I've never been one for getting up early, I've tried and failed many times (don't worry this isn't the same old 'i don't function before my coffee' story). It was always a source of stress to be flushed from my warm and comfortable bed as my alarm, obnoxiously named 'Bright Morning', went off. However, recently I don't mind the jingle and I get out of bed early and easily, I make a pot of coffee and start my day rather than being pulled into it. I won't say what time, because to my now WFH friends in the tech industry, I don't want to boast about the moral superiority of rising early, and to my friends with young children I dont want to brag about how much I can sleep in.
My intention is to say coffee has played many roles in our life, maybe it was first thing you did when you arrived at the office or provided a reason to break away in the early afternoon to reset for minute, and maybe now it plays a completely different roll. Maybe, as in my case, it's the anchor that maintains a morning ritual that I respect and cherish. Maybe it's a small bit of normalcy in a very abnormal world.

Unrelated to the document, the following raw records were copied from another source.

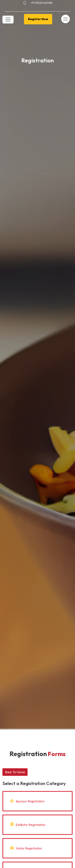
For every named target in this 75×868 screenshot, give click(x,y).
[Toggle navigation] (8, 20)
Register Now (38, 19)
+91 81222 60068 (42, 3)
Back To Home (15, 772)
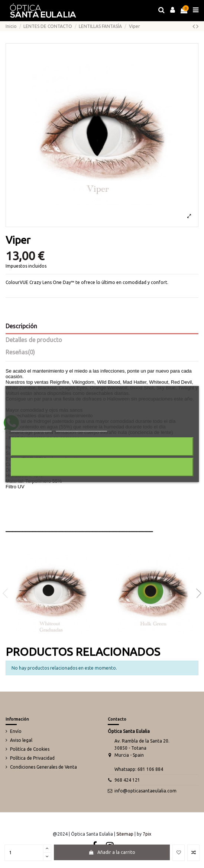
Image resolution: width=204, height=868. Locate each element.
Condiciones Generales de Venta (43, 767)
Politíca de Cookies (30, 749)
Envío (16, 731)
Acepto (102, 467)
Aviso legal (21, 740)
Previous (7, 593)
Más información (31, 428)
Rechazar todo (102, 446)
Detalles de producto (34, 340)
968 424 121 (127, 780)
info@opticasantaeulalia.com (145, 791)
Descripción (21, 326)
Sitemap (125, 834)
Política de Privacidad (32, 758)
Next (197, 593)
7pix (147, 834)
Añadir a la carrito (112, 852)
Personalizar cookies (81, 428)
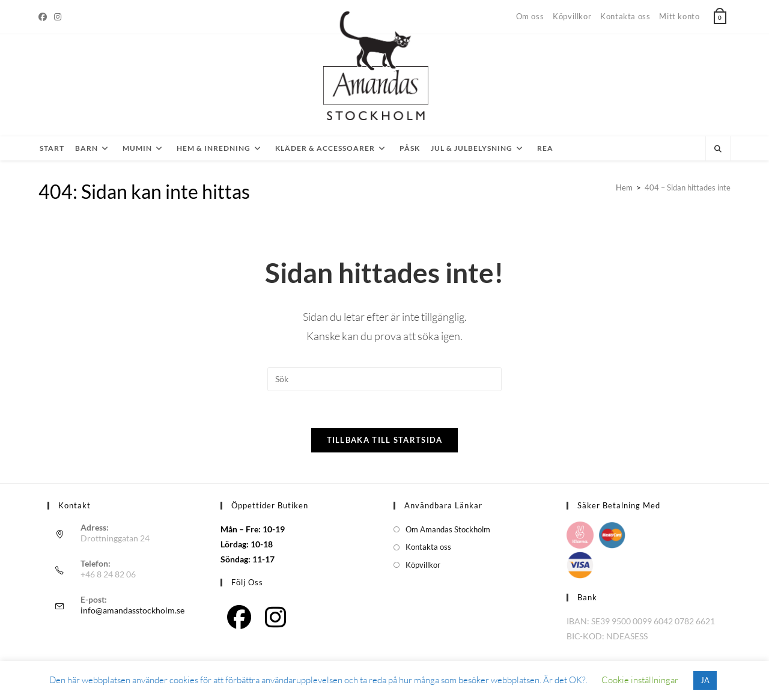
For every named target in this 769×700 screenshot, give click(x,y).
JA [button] (705, 680)
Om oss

We are being asked to do things that seem innately unhuman. The things that fulfill us and make us happy are the very things that we are being asked to avoid in order to protect ourselves. Sitting face to face, exchanging ideas and troubles in a vulnerable manner is now done behind a mask, eliminating our greatest born tool for expression. Coming together as a group, potentially even melding multiple groups together and seeing the almost limitless potential of human to human interaction is on pause.
There are tremendous forces at play that both push and pull us apart, and create an unavoidable feeling of loneliness. But if we reflect for a minute, we might see that this epidemic of loneliness has been bubbling under the surface for sometime. Maybe we comforted ourselves with thinking that it was a choice, similar to the feeling of seeing your friend's bacon cheese burger show up to the table next to the cobb salad you responsibly ordered in anticipation of a terrifying bathing suit outing in the near future. Maybe now, when the opportunity returns, we'll appreciate the chance to be close to one another, to be a part of the community. It's a story as old as time, the grass is always greener on the other side.
I doubt that a coffee roaster’s blog, where he finds himself having gone so far off the rails of his original intent to plug a whiskey barrel aged coffee that he's now considering professional assistance to evaluate his mental fitness, is the proper place to examine such deep and difficult issues. So I'll attempt to bring this to a swift and encouraging close.
As I've seen it, a fight against a common enemy is often the strongest force to bring us together. This common enemy takes many forms in June of 2020: systemic racism, a pandemic, a malaise that has settled over us, etc. It's not really a question of whether we'll emerge from all of this, we will. But the nature of our actions and virtues of our intentions will define us as individuals and communities, and determine if we've truly won or truly lost.
So what am I going to do? Not entirely sure. I'll have to borrow a quote from Dr. Seuss here, 'When something bad happens you have three choices. You can either let it define you, let it destroy you, or you can let it strengthen you.' The one thing that I will do with certainty is wake up early tomorrow, grab a coffee, and enjoy a moment of quiet before I start the day. I encourage you to do the same.